Es desconcertante cómo la lealtad a un equipo puede implicar respaldar todas las decisiones de su presidente y cómo un seguidor del Atlético podría ser indiferente ante las irregularidades de desarrollo urbano de una ciudad. Es notable el fervor y el ímpetu que surgen cuando se discute o escribe sobre el «colmillo» del Bernabéu, es decir, el apetito voraz que devora el vecindario de Chamartín, provocando estrés en los residentes debido al ruido, al tráfico de camiones y a la gran ola de espectadores.
Hace una semana, abordé este tema de convivencia en un artículo. Mis argumentos fueron rechazados no por su contenido, sino por mi afiliación al Atlético de Madrid. Mis interlocutores aprovecharon para recordarme las finales de Lisboa y Milán (¿?). Aparentemente, mi antimadridismo me descalificaba para hablar de temas urbanos, estéticos o sociológicos, como si no tuviera el criterio para cuestionar irregularidades de desarrollo.
No es que la polarización me tome por sorpresa, pero es difícil comprender por qué la devoción apasionada a un equipo implica apoyar todas las acciones de su presidente. Me refiero a la adoración y sumisión que demanda Florentino Pérez. Al parecer, criticar o analizar las anormalidades de un gran centro de entretenimiento en el corazón de una ciudad equivale a profanar el templo del madridismo. Sin embargo, conozco aficionados del Madrid–gente razonable–que se sienten incomodados o perplejos por el proyecto megalómano del nuevo Santiago Bernabéu. Qué pensarán los suscriptores de Madrid sobre el aumento de las tarifas de las entradas. O cómo se sienten ellos que las remodelaciones no hayan solucionado la incomodidad y la falta de espacio en los asientos. Es más, parece que el nuevo estadio tiene la necesidad de liberar espacio para las zonas VIP.
Lo que voy a plasmar aquí podría ser dicho, con ciertos detalles, por un fanático del Real Madrid, aunque dudo que pueda ser creado por un seguidor del Atlético de Madrid. Solemos ser tachados de envidiosos y resentidos, y parece que no tenemos voz acerca del cambio que el Real Madrid ha provocado en la arquitectura de la capital. Ya sea el gigante Bernabéu o el extravagante perfil del skyline al norte de la Castellana. Era su estrategia para incrementar el valor de las áreas limitadas que utilizaba la ciudad deportiva. Y todo esto a costa de la imagen y esencia de Madrid. Sería útil que los entusiastas del Madrid también se considerasen madrileños, no solo aquellos nacidos en la ciudad, sino aquellos que se preocupan por su prosperidad y equilibrio. «El Bernabéu es un problema de Madrid, no simplemente el reflejo del poder de un presidente o el espacio puro de un santuario sagrado» El Bernabéu es un problema de Madrid, no sólo la representación de la fuerza de un presidente o el área impoluta de un lugar santo. Y las cuatro torres destacan como un absurdo urbanístico, aun teniendo en cuenta que la operación inmobiliaria salvó las finanzas de un equipo. Siento la necesidad de aclarar que estuve en contra de la demolición del Calderón; y que el Metropolitano me parece, visto desde fuera, un estadio desagradable; y que mi amor por el Atleti no me impone la necesidad de estar acorde con las decisiones del presidente. Y no ha habido un presidente más dañino o depredador que Jesús Gil. También es importante mencionar que no necesito ser fanático del Rayo Vallecano para defender su estadio actual y resistir a la maligna operación política-inmobiliaria que busca desmantelar el Estadio de Vallecas.

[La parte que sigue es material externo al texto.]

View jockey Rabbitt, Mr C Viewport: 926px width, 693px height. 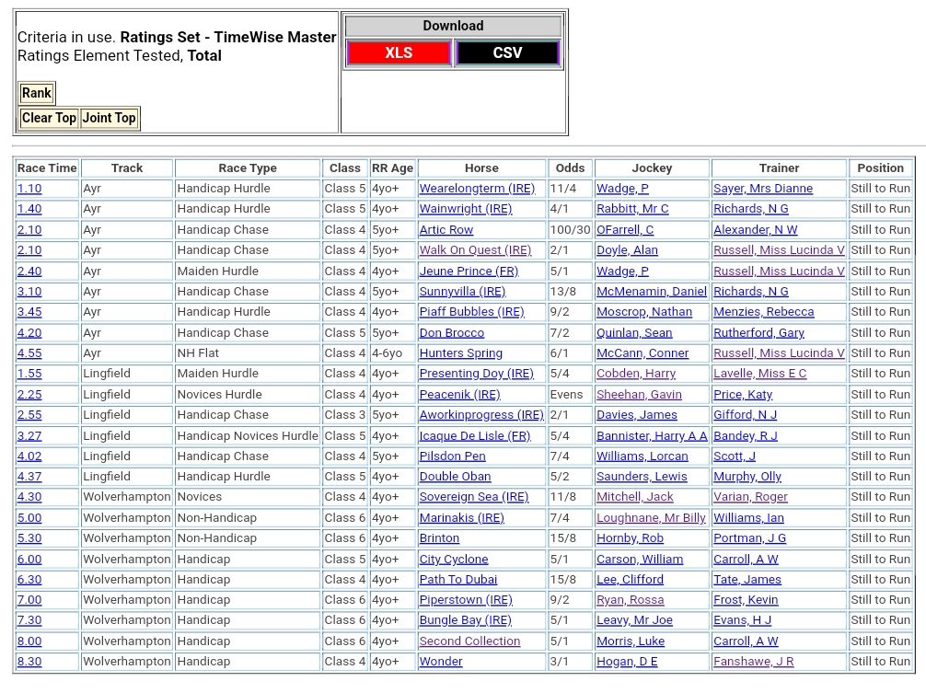coord(632,209)
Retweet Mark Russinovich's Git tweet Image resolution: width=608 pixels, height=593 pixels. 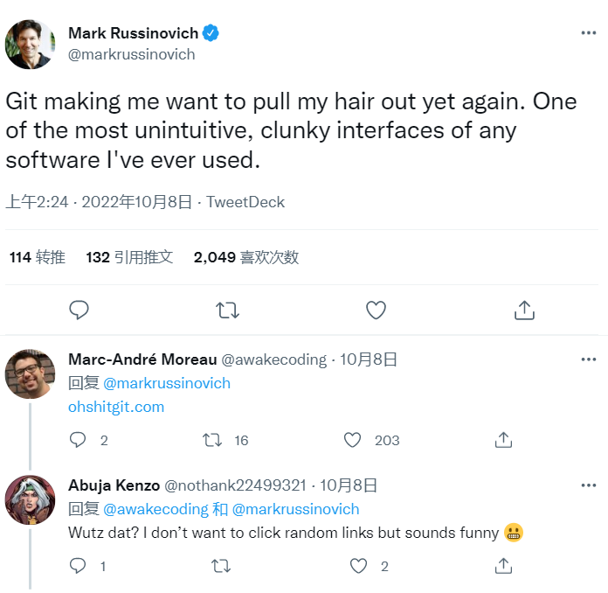[x=227, y=310]
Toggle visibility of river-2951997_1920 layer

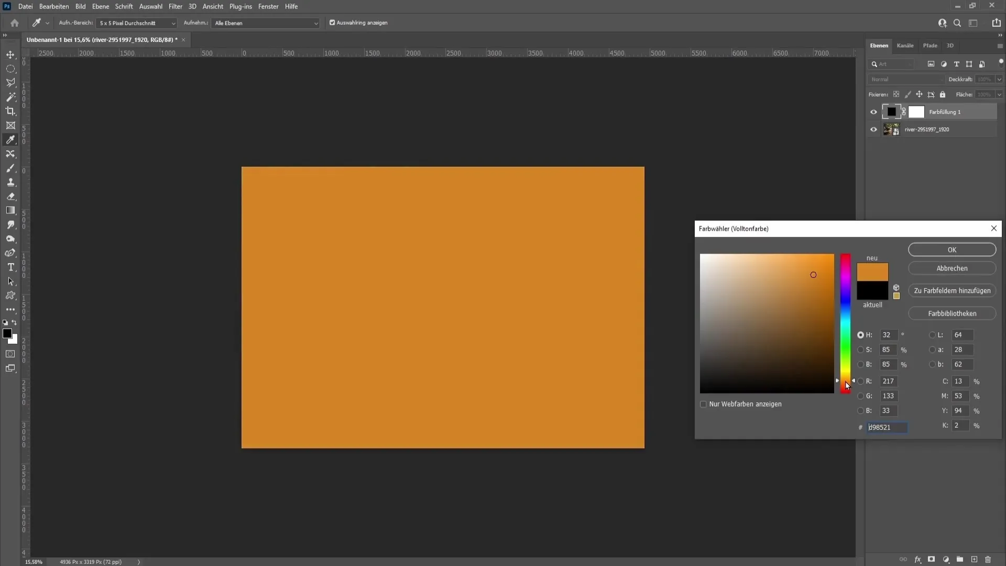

Es notable el entusiasmo y la fervor que genera discutir y plasmar en palabras acerca del «gigante» de Bernabéu, es decir, la voraz molestia que consume el vecindario de Chamartín y que desata la irritabilidad de sus habitantes debido al ruido, al bullicio de los camiones y a la multitud masiva de espectadores como si fuera biblicamente proporcional.